Combining the base layer with all enhancement layers at the
receiving end will result in a video output of quality nearly equal
to the original input video.
[0057] An enhancement layer corresponding to a picture may contain
a correction to the change from one picture to its reference
picture(s), or it may contain a correction to the picture data
itself. An enhancement layer generally corresponds to a base layer.
If a picture in the base layer is encoded as changes from one
picture to its reference picture(s), then the enhancement layers
corresponding to that picture generally contain a correction to the
change from one picture to its reference picture(s). A picture in
an enhancement layer may not have a corresponding picture in the
base layer. In this case, the quantization residue 42 is in fact
equal to the original input video data or the change form one
picture to its reference picture(s).
[0058] In accordance with one embodiment of the present invention,
the enhancement layer bitstream 36 is generated based upon sampling
the input video sequence 38 and the reconstructed base layer video
data 40 (reconstructed from base layer bitstream and post clipping
operation 54). In particular, the quantization residue 42 in the
enhancement layer encoder is defined as the discrete cosine
transform of the difference between the original video data 38 and
the reconstructed base layer video data 40.
[0059] As shown in the embodiment in FIG. 4, a subtraction 64
results in the creation of enhancement layers, which are also
called "quantization residue", "residue" or "residual data." The
enhancement layers contain the various bits of the difference
between the original video data 38 and the reconstructed base layer
video data 40. The enhancement layers corresponding to each picture
represent enhancements to the changes between individual pictures,
as well as enhancements to the individual pictures themselves.
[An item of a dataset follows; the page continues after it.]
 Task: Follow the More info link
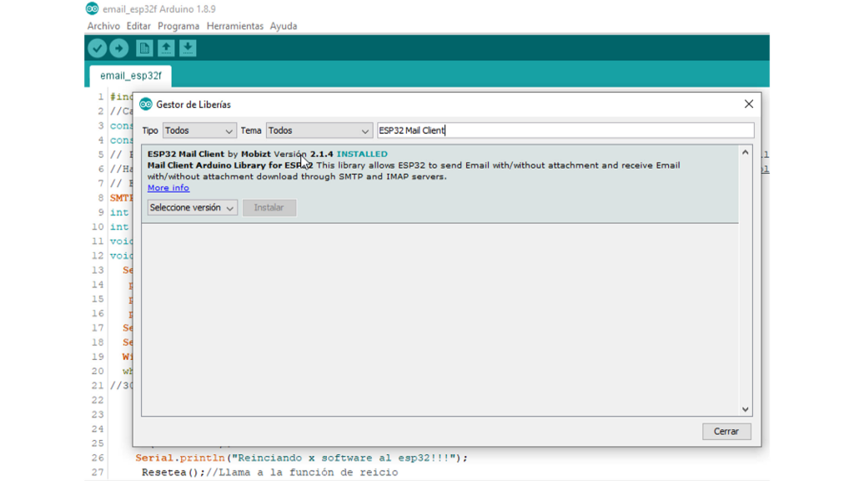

The
output of the subtraction operation 64 is applied to a DCT 66, the
output of which undergoes a residue shift process via the bit-plane
shift 68 to emphasize the visually important components in the
enhancement layer and de-emphasize the visually insignificant
components. One skilled in the art will recognize that there are
many ways to accomplish this result.
[0060] After processing the enhancement data through a residue
shifter (bit-plane shift) 68, it may be necessary to find which
bits of the residue shifted data are most significant. A processor
70 to find the new maximum may perform this function, and may
arrange the enhancement layer data into individual enhancement
layers, or "bit planes," the first bit plane containing the most
significant bits of enhancement data, the second bit plane
containing the next most significant bits of enhancement data, and
so on. The bit planes may then be processed into an enhancement
layer bitstream by a bit-plane variable length coder (Bit-plane
VLC) 72.
[0061] FIG. 4 demonstrates encoding and compression of a series of
input pictures, resulting in a base layer bitstream 75 of the video
data plus a bitstream 36 of one or more enhancement layers
according to one embodiment of the invention. The
residue-generation operations in the enhancement process that are
performed by the enhancement layer encoder 34 in accordance with
the present invention are (a) subtraction 64 of original video data
38 and the reconstructed base layer data 40 and (b) a discrete
cosine transform (DCT) 66. However, the residue-generation
operations in the enhancement layer encoder 34 may be treated as a
degenerated case of motion estimation and motion compensation of
the base layer encoder 32, where motion vectors are fixed as (0,0)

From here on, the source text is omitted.